Kaum hatte ich im Auto sitzend kurz mit dem Gedanken gespielt, vom Bahnhof aus ein Taxi zu nehmen, wurden meine Pläne erneut durchkreuzt. Dort angekommen, begab sich meine Kellnerin gemeinsam mit mir zum Fahrscheinautomaten und wählte das passende Ticket für mich aus. Ich konnte sie nur mit Mühe davon abhalten, ihr Portemonnaie zu zücken, als mir die Münzen ausgingen und meine Kühlbox aus der Hand zu reissen, um mir beim Tragen zu helfen. Sie suchte das richtige Gleis heraus und begleitete mich bis zum Bahnsteig, wo sie sich kurz aber herzlich verabschiedete und davoneilte.

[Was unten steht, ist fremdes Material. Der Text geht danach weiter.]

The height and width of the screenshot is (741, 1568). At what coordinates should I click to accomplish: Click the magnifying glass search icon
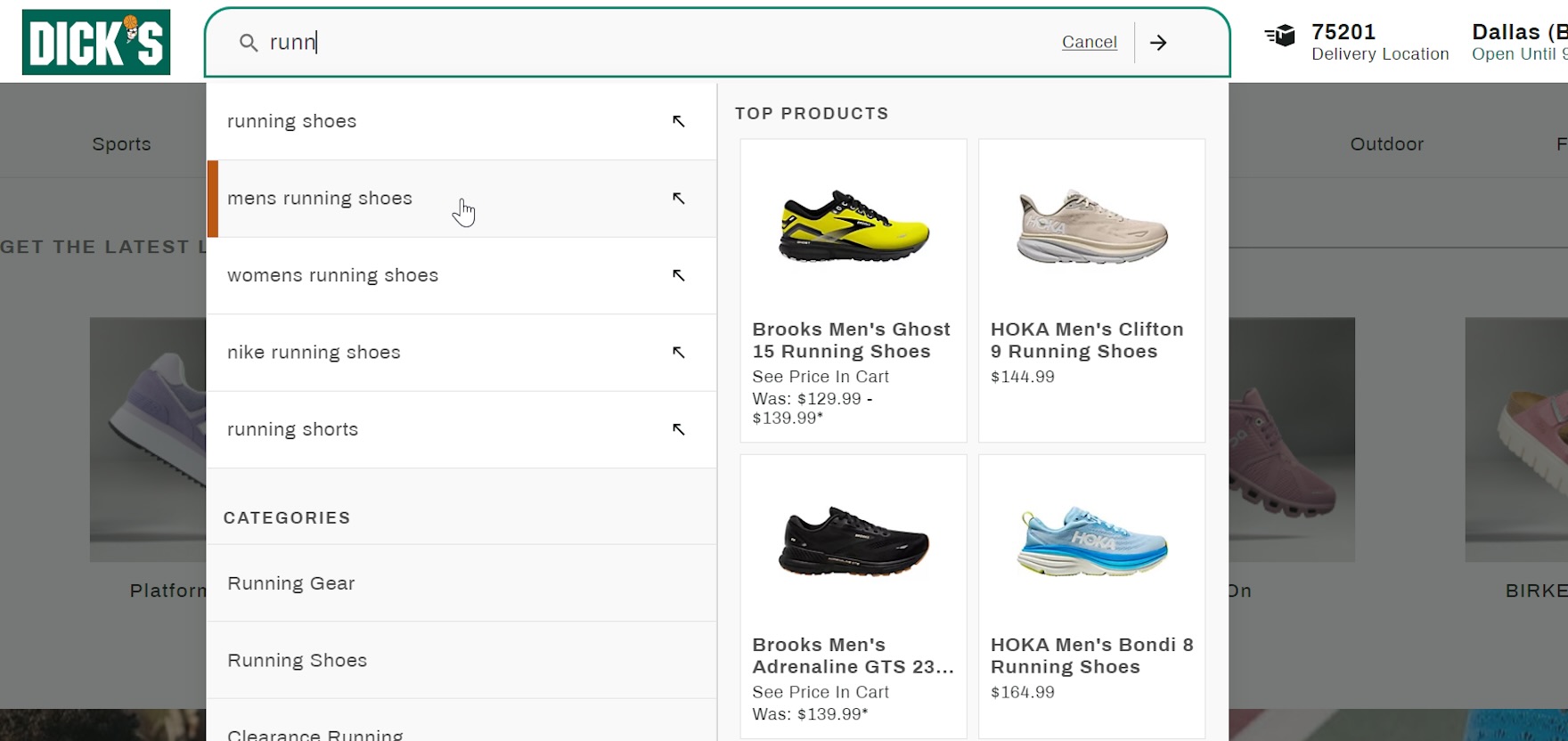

Vollkommen verwirrt ließ sie mich zurück. Zum einen begann ich mir ernsthafte Sorgen über das Bild einer vollkommen überlebensunfähigen Person, dass ich scheinbar meinen Mitmenschen vermittle, zu machen, zum anderen neigt man ja dazu, die Motivationen von Herzlichkeit und Hilfsbereitschaft fremder Menschen zu hinterfragen. Ich hatte allerdings nicht den Eindruck, dass meine Kellnerin es auf ein Trinkgeld oder gar auf eine Verführung zu Unschicklichkeiten mit ihr / ihrem Mann / ihnen beiden abgesehen hatte.

Ein seltsamer Tag. Aber auf sehr angenehme Art.